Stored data
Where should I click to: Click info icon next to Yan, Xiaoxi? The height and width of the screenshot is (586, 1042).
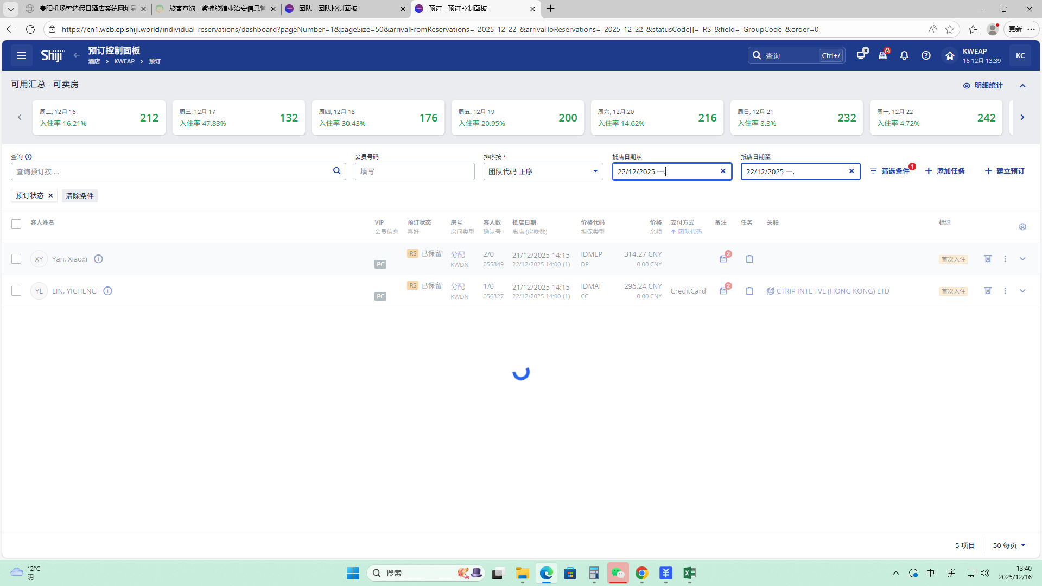(98, 259)
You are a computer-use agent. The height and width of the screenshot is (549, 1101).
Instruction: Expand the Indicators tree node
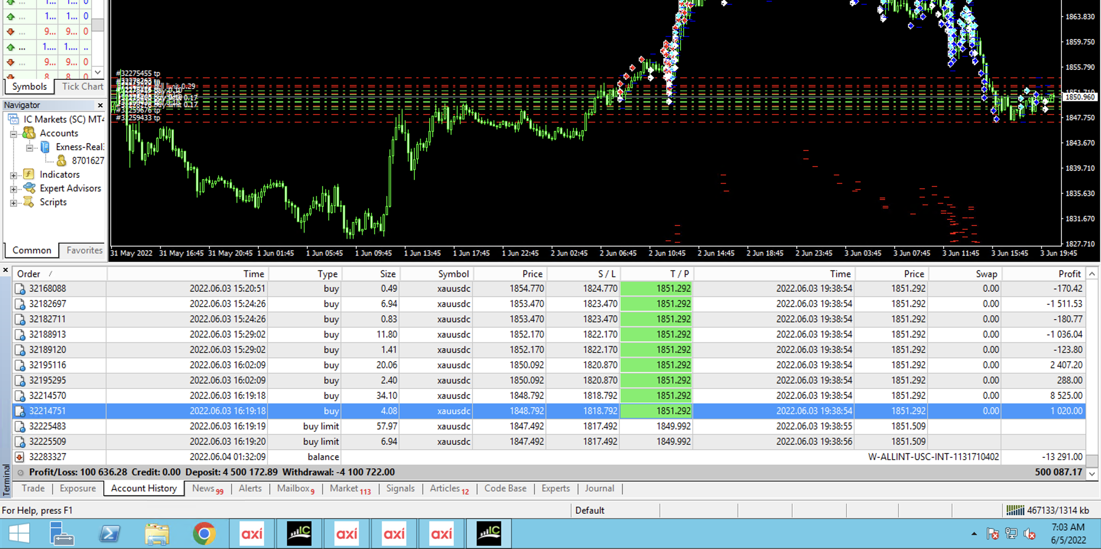pos(14,175)
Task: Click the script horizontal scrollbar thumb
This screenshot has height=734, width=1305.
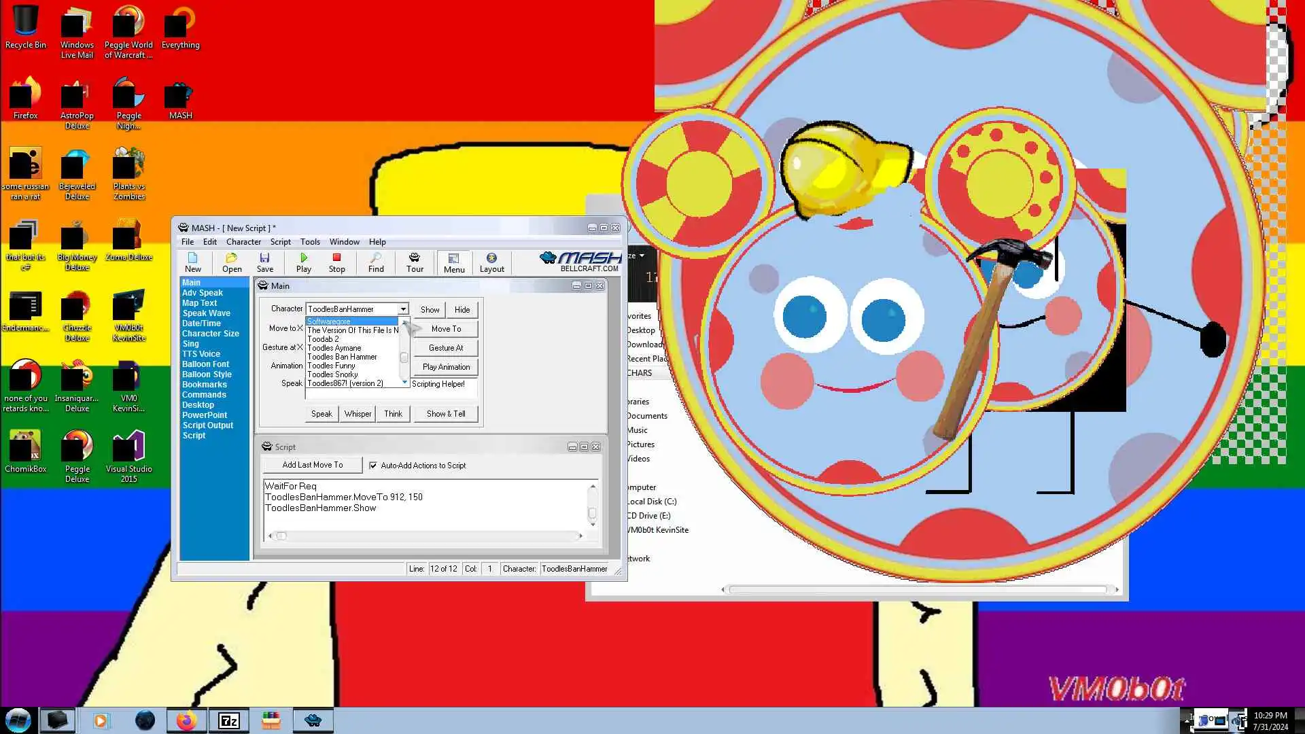Action: 281,536
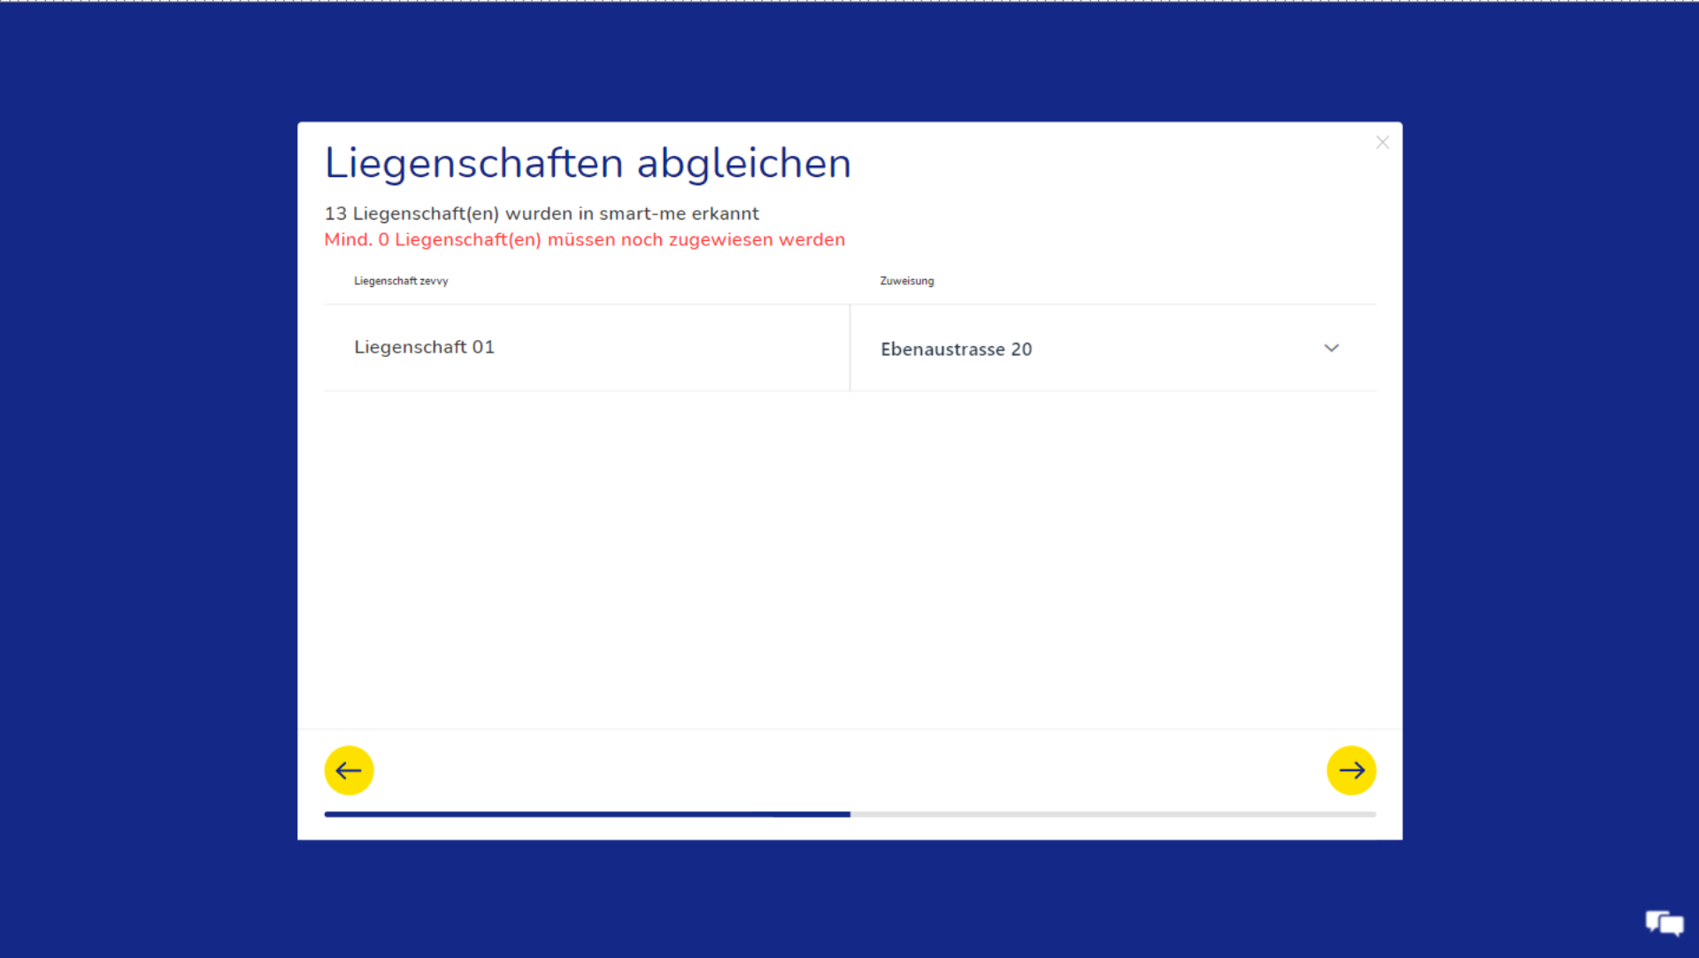This screenshot has width=1699, height=958.
Task: Click the vertical divider between the table columns
Action: click(850, 347)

Work required
Your answer must consist of the entries, unchanged, with no pictures in it.

Exercise result
Where should I click to: Click info icon next to Yan, Xiaoxi? The height and width of the screenshot is (586, 1042).
(98, 259)
You are a computer-use agent. The height and width of the screenshot is (549, 1101).
Instruction: Expand the Indicators tree node
pos(14,175)
Task: Click the script horizontal scrollbar thumb
This screenshot has height=734, width=1305.
Action: 281,536
This screenshot has width=1699, height=958.
Task: Click the vertical divider between the table columns
Action: click(850, 347)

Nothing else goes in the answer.